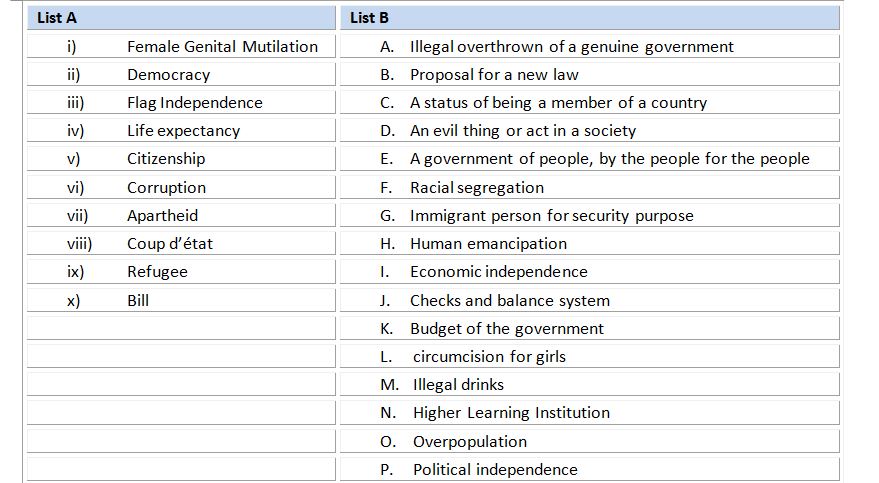Click option P Political independence

coord(590,470)

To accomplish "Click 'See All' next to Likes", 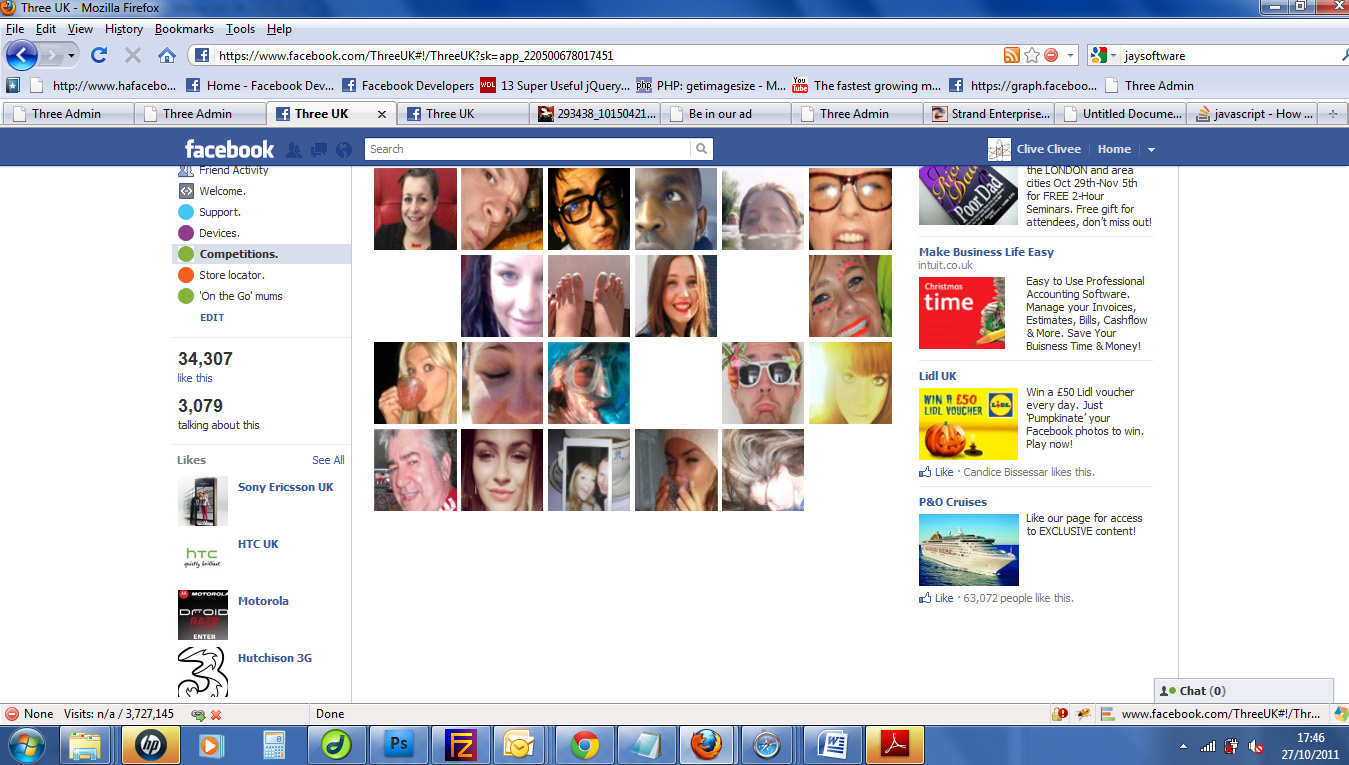I will point(328,460).
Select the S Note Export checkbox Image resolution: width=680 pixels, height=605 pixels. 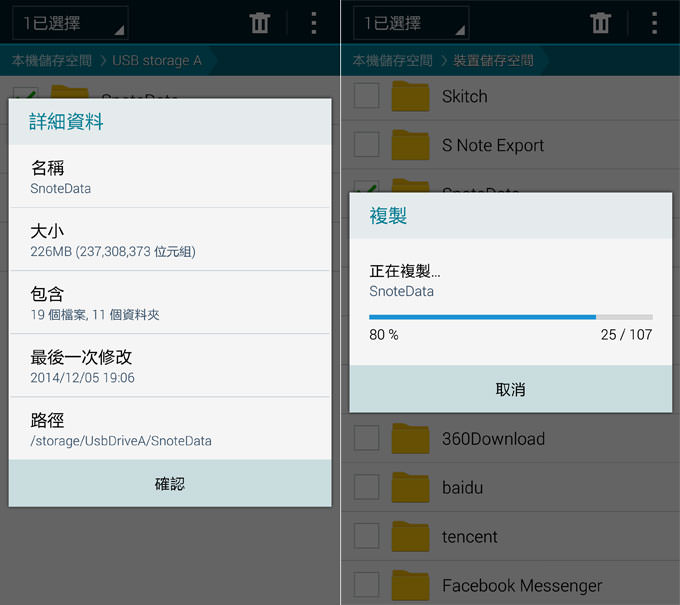click(367, 145)
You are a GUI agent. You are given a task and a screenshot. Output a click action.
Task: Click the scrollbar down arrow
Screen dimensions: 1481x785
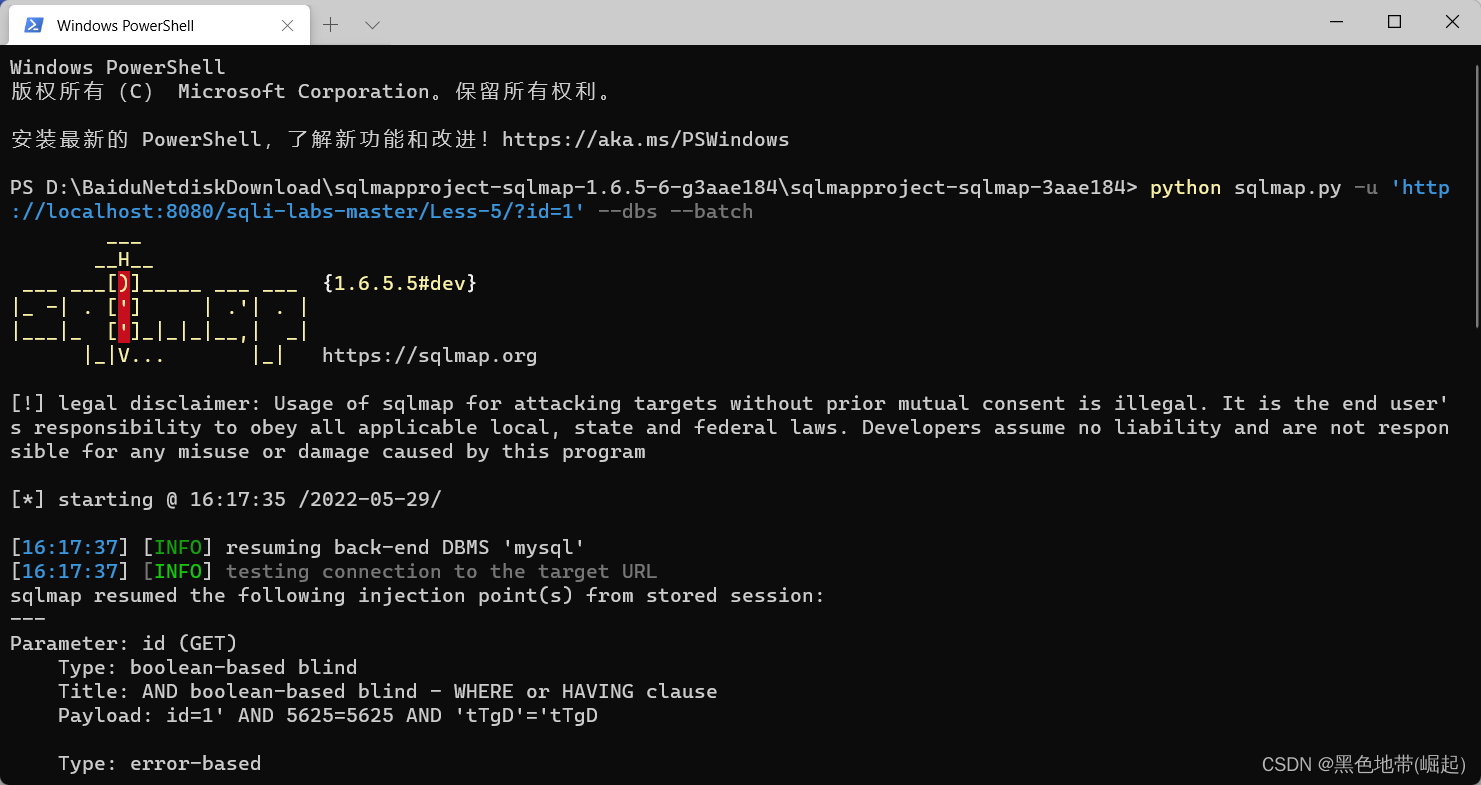click(x=1476, y=776)
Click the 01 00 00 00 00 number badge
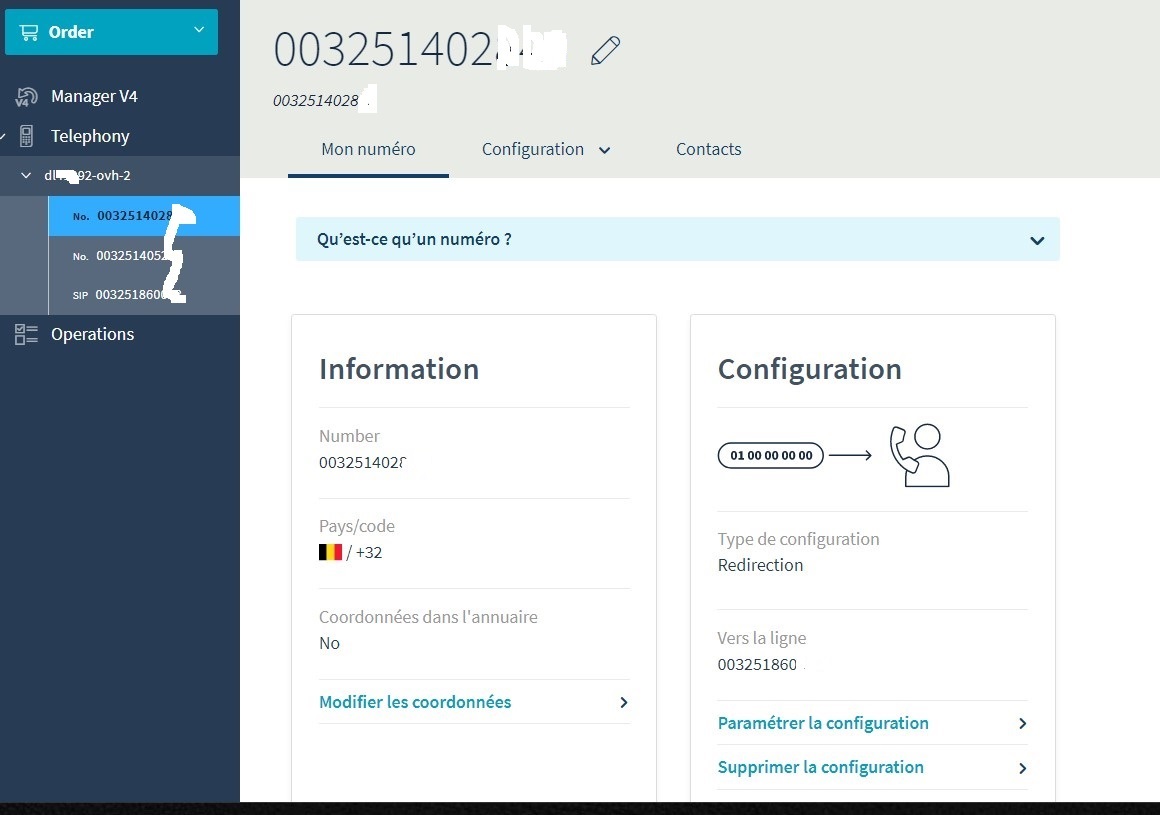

==*==

• **TASK TO COMPLETE**: All that belongs in the answer is the lines from the line with "You are a GUI" through the closing line of the entries, inclusive, transcribed exactly and free of pictures.

• **REPLY TO THE EXERCISE**:
You are a GUI agent. You are given a task and a screenshot. Output a click action.
Task: Click the scrollbar down arrow
Screen dimensions: 1481x785
click(x=1476, y=776)
Click the 01 00 00 00 00 number badge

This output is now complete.